We couldn’t waste anymore time so we gathered and Jhulaer asks the guards where she can meet with Avalyn. The instruct us to head for the council chamber. As we do, Jhulaer makes a stop along the way, an artifiser by the looks of it. She wants a better leg. I flex my right hand and grin, knowing the need. She makes the order and we wait outside this place for our contact. We sit in silence…not knowing what to say to eachother…what hasn’t already been said…what needs to be said. I worry for Blood Raven. I hope Pov is successful. Avalyn finally meets us, and asks if our mission was successful. Jhulaer works her silver tongue, though I don’t know how much this drowe witch is fooled. She hears our request, what the council needs to hear…but again I fear that words will fail us. She departs and we return to the inn.
Pov ushers me into his room and tells me he’s found Blood Raven, but relief is short lived. Blood Raven is leaving.
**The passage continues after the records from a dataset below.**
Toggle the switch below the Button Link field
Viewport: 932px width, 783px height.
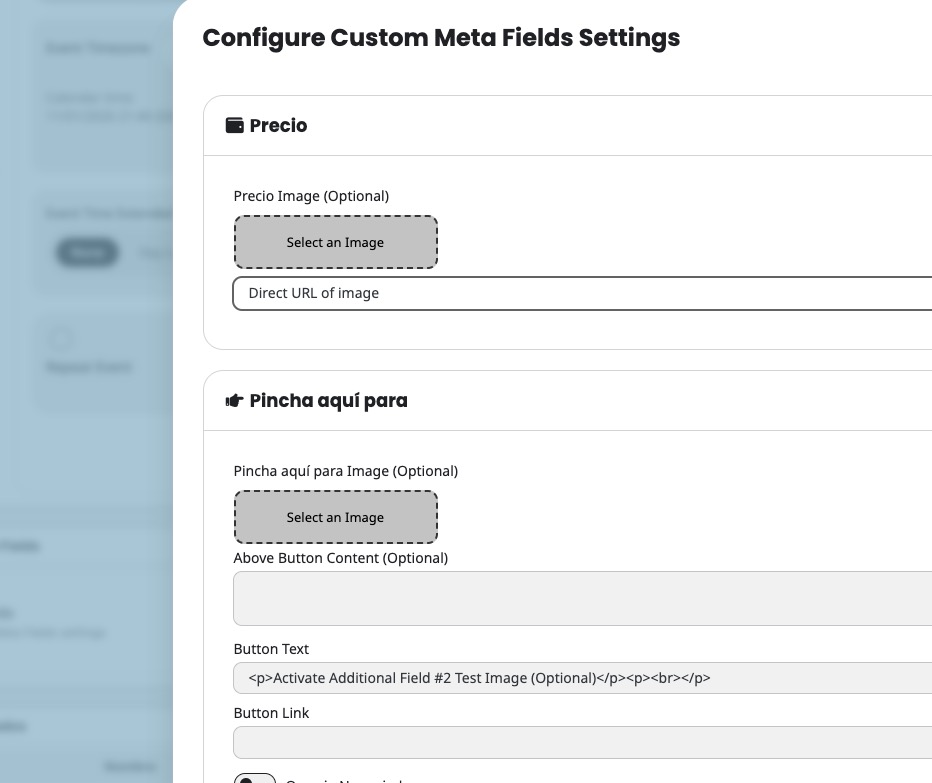click(x=255, y=779)
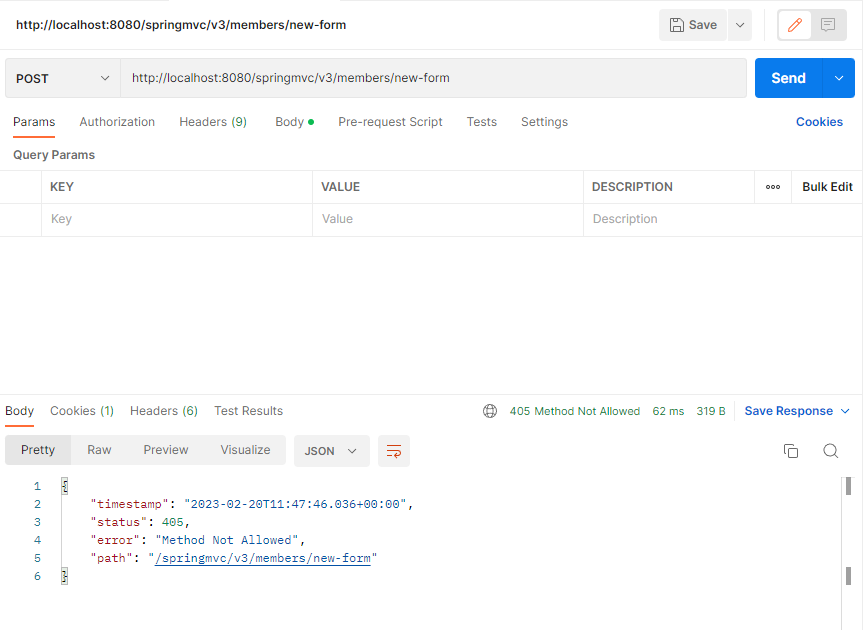The image size is (863, 630).
Task: Expand Save Response chevron
Action: [845, 411]
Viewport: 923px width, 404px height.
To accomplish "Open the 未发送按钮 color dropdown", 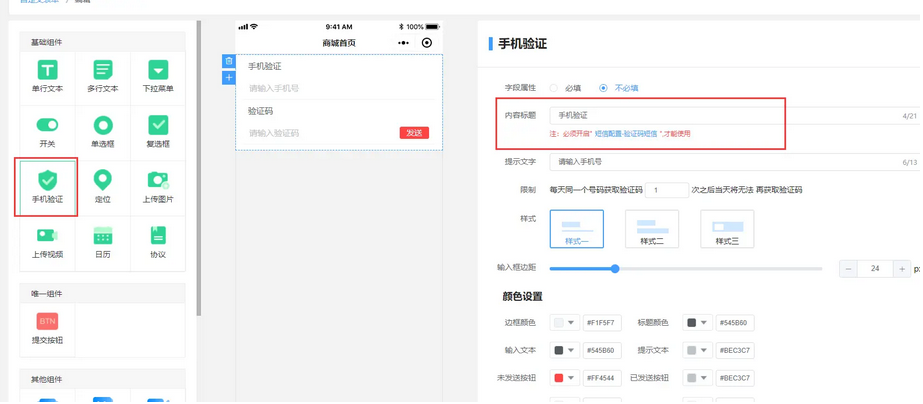I will [565, 378].
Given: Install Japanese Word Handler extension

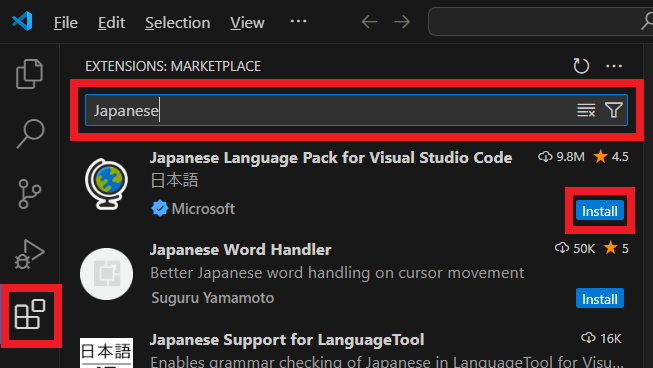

The letter Pov hands me, for my eyes only, states Blood Raven cannot be a burden to us and couldn’t live with hurting anyone…especially Jhulaer. He speaks of the wand we found…the one that shows enemies. I recall both Balidor and Jhulaer speaking of this as well…but it seems wrong to place such importance on the meaning of a magical relic. Finally he says he intends to seek Doran..to continue the mission alone. As i sit on the end of the bed and read his words I feel like I’m reading my own. I keep seeing my companions…the people I was sent to protect go down the same roads that I’ve walked. It will not bring about the destination he wants, but I can’t stop him from finding his own way…I’ve been there. There is no convincing him. Pov tells me he’s going with him which gives me some hope..until he asks me a question. He asks me where we first met Doran. I feel like the next words I speak will lead them down a dark road..regardless of where I send them. I can’t stand the thought of telling them…but letting them wander with no destination and no compass…is worse. Finally…I utter the name of the town. Fole. Pov thanks me and departs.
It takes a moment for the depth of what I’ve said to sink in. I’ve killed them…both of them. I run out of the room…no sing. I get downstairs…nothing. I find myself outside..frantic and forlorn. They are gone…and in my soul I know…I won’t see them again.